SPIRAL: Semantic-Aware Progressive LiDAR Scene Generation and Understanding
This work addresses the need for efficient and consistent labeled LiDAR scene generation for autonomous driving and robotics, offering a novel method that improves over incremental hybrid approaches.
The paper tackled the problem of generating labeled LiDAR scenes in range-view, where existing methods produce unlabeled data and rely on segmentation models leading to poor consistency; the result is Spiral, a diffusion model that simultaneously generates depth, reflectance, and semantic maps, achieving state-of-the-art performance with the smallest parameter size on SemanticKITTI and nuScenes datasets and enabling effective synthetic data augmentation to reduce labeling effort.
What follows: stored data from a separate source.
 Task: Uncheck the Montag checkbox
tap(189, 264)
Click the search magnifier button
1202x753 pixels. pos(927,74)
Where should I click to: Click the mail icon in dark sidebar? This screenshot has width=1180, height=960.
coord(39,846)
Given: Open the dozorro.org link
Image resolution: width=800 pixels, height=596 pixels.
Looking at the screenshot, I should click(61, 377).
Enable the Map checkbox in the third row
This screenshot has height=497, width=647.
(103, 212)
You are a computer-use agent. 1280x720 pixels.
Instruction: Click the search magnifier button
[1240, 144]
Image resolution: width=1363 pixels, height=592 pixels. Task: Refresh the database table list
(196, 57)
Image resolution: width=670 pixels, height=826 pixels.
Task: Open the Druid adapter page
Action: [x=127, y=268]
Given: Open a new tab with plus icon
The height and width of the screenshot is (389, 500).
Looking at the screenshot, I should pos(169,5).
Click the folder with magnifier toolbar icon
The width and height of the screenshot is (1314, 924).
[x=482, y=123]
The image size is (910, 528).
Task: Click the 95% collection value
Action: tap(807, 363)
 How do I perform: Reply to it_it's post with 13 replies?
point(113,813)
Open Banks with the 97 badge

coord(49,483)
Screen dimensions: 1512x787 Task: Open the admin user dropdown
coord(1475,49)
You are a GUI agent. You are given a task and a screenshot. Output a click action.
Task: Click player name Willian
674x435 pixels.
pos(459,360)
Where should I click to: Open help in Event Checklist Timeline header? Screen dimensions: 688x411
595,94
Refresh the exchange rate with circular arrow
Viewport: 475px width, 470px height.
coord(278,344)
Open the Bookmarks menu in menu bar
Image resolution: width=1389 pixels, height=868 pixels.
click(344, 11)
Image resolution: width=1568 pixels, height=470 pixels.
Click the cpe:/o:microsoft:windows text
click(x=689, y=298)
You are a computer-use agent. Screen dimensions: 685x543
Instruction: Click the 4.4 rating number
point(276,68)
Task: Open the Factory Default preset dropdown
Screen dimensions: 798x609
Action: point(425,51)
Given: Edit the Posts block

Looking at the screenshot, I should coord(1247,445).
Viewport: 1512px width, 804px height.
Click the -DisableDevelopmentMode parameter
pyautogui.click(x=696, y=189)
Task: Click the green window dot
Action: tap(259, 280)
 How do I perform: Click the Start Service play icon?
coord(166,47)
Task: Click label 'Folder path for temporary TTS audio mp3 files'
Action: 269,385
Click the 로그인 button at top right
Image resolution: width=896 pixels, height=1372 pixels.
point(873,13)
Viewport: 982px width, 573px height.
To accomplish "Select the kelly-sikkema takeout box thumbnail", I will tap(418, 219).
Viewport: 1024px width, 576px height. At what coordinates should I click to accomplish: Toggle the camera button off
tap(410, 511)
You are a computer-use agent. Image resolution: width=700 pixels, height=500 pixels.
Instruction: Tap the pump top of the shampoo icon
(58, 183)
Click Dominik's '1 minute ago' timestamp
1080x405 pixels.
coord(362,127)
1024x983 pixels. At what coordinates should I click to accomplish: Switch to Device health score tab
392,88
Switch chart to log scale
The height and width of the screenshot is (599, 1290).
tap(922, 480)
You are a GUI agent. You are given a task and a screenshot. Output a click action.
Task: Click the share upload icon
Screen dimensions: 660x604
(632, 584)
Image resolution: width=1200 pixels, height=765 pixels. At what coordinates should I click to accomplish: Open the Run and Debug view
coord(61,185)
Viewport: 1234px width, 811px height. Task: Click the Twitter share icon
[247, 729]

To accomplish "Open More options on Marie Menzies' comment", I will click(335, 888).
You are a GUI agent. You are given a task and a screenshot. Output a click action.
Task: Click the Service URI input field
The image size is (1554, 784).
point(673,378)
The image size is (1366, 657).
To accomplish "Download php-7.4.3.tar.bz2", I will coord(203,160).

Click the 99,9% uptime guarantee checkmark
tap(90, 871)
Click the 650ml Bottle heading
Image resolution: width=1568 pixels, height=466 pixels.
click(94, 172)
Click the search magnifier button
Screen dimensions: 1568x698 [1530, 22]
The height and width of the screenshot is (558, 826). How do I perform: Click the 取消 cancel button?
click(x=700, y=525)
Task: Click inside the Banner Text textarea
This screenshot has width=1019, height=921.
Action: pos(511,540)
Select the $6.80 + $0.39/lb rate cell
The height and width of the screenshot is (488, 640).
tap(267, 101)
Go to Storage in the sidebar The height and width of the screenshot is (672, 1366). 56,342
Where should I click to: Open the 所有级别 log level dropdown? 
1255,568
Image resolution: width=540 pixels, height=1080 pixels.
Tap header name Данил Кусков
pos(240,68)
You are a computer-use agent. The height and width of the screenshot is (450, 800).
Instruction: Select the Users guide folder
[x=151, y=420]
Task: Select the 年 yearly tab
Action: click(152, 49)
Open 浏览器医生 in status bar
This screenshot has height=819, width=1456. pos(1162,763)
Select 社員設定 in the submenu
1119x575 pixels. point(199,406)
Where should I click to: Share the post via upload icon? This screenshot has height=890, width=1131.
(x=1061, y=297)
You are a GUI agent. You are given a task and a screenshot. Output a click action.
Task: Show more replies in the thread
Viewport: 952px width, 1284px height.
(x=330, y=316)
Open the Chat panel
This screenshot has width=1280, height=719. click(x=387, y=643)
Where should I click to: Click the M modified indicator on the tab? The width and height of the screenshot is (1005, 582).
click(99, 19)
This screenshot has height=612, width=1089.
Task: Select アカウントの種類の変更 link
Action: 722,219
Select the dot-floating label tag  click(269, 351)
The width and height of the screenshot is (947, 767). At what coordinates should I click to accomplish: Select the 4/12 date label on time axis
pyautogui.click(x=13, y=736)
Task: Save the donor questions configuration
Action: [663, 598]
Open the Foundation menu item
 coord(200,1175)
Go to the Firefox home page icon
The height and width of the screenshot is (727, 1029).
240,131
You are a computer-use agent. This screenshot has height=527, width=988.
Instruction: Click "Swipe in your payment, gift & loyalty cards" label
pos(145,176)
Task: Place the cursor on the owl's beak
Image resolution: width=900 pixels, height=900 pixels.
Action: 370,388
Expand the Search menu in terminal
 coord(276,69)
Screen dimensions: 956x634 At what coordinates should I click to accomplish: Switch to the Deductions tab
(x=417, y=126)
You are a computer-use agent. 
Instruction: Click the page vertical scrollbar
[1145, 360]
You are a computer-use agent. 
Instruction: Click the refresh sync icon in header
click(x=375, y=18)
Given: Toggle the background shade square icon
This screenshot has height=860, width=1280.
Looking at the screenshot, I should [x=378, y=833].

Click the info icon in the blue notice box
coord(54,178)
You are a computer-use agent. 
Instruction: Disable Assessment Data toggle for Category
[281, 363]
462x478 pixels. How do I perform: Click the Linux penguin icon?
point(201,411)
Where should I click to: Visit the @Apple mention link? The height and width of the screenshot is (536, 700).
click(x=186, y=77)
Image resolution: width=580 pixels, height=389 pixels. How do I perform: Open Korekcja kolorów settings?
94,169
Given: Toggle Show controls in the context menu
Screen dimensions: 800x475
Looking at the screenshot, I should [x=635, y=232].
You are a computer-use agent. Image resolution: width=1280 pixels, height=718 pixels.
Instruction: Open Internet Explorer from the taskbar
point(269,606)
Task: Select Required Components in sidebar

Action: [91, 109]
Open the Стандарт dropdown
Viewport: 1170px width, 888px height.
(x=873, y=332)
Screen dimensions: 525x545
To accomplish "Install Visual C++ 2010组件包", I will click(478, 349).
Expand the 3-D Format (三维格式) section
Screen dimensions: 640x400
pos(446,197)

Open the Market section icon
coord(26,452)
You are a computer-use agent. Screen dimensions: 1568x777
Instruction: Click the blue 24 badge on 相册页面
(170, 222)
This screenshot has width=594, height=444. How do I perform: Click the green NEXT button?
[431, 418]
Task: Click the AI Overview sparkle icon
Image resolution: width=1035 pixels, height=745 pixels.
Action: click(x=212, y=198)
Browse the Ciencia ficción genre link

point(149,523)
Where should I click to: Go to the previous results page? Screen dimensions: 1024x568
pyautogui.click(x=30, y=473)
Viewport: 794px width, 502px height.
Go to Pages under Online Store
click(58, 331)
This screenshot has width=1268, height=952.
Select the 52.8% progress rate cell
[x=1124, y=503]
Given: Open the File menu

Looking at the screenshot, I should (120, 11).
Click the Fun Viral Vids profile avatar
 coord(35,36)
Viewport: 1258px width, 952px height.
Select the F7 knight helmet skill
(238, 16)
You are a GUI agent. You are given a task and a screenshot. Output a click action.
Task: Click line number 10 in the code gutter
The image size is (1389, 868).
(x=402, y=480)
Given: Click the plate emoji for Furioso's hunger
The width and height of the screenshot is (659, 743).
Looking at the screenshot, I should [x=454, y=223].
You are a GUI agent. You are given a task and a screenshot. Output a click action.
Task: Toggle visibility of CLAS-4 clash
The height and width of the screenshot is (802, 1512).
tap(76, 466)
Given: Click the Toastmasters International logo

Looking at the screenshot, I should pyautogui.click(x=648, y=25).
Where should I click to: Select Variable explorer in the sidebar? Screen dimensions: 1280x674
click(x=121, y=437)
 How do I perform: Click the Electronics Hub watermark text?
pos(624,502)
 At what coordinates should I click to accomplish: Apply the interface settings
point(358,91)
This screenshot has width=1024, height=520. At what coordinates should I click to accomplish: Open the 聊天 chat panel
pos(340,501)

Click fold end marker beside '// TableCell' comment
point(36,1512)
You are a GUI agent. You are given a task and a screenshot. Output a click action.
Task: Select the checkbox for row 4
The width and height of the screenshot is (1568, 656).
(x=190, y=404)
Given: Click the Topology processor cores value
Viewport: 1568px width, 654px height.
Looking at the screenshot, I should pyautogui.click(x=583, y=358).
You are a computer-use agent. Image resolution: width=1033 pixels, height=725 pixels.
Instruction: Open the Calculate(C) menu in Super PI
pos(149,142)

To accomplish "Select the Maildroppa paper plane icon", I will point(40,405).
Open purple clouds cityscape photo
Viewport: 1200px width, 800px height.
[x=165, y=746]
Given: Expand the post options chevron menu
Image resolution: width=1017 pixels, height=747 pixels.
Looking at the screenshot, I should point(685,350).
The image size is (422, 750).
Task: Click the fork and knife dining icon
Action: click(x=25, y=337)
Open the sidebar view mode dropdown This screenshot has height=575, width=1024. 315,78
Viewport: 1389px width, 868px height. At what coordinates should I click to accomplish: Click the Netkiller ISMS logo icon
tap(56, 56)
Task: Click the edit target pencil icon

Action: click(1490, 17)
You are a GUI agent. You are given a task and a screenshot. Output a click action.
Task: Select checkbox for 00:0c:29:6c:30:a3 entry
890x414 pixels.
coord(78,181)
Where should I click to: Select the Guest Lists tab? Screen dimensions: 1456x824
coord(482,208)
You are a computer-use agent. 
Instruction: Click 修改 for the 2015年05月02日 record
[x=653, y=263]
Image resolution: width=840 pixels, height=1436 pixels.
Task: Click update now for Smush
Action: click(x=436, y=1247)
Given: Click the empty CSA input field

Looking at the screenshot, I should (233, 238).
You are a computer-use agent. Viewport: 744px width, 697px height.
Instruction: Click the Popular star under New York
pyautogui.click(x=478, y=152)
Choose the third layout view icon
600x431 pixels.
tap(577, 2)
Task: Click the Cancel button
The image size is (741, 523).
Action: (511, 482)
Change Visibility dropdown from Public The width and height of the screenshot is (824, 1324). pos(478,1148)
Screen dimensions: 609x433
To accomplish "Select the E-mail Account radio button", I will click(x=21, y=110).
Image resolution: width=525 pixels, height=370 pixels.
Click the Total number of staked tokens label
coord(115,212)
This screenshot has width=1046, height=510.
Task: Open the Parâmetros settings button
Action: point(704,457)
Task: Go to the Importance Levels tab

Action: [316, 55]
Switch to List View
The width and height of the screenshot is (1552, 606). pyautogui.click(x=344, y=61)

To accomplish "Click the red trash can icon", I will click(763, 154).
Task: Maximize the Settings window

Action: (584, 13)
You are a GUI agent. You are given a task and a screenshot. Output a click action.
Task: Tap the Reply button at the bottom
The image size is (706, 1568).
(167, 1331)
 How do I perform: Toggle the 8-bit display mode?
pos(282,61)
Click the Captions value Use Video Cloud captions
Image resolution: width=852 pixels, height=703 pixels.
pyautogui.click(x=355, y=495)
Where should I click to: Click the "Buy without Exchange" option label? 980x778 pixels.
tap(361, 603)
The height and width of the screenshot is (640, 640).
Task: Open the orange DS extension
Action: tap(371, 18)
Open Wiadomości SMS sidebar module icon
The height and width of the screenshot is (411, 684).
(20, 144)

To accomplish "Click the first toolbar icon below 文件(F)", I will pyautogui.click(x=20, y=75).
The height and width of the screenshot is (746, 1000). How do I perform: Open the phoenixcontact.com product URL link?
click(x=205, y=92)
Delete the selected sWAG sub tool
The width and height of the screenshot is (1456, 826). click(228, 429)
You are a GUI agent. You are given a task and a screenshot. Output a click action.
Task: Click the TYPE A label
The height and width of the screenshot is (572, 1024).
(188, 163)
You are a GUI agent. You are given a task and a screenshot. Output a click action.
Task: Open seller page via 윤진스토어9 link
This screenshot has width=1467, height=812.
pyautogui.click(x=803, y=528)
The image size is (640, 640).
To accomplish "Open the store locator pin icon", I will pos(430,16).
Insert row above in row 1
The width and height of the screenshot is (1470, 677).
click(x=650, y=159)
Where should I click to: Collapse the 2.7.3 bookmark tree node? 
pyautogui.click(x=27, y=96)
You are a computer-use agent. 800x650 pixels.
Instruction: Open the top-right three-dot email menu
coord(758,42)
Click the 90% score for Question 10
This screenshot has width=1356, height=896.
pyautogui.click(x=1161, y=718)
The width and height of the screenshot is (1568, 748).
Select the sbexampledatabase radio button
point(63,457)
Leveraging recent diffusion models, LiDAR-based large-scale 3D scene generation has achieved great success. While recent voxel-based approaches can generate both geometric structures and semantic labels, existing range-view methods are limited to producing unlabeled LiDAR scenes. Relying on pretrained segmentation models to predict the semantic maps often results in suboptimal cross-modal consistency. To address this limitation while preserving the advantages of range-view representations, such as computational efficiency and simplified network design, we propose Spiral, a novel range-view LiDAR diffusion model that simultaneously generates depth, reflectance images, and semantic maps. Furthermore, we introduce novel semantic-aware metrics to evaluate the quality of the generated labeled range-view data. Experiments on the SemanticKITTI and nuScenes datasets demonstrate that Spiral achieves state-of-the-art performance with the smallest parameter size, outperforming two-step methods that combine the generative and segmentation models. Additionally, we validate that range images generated by Spiral can be effectively used for synthetic data augmentation in the downstream segmentation training, significantly reducing the labeling effort on LiDAR data.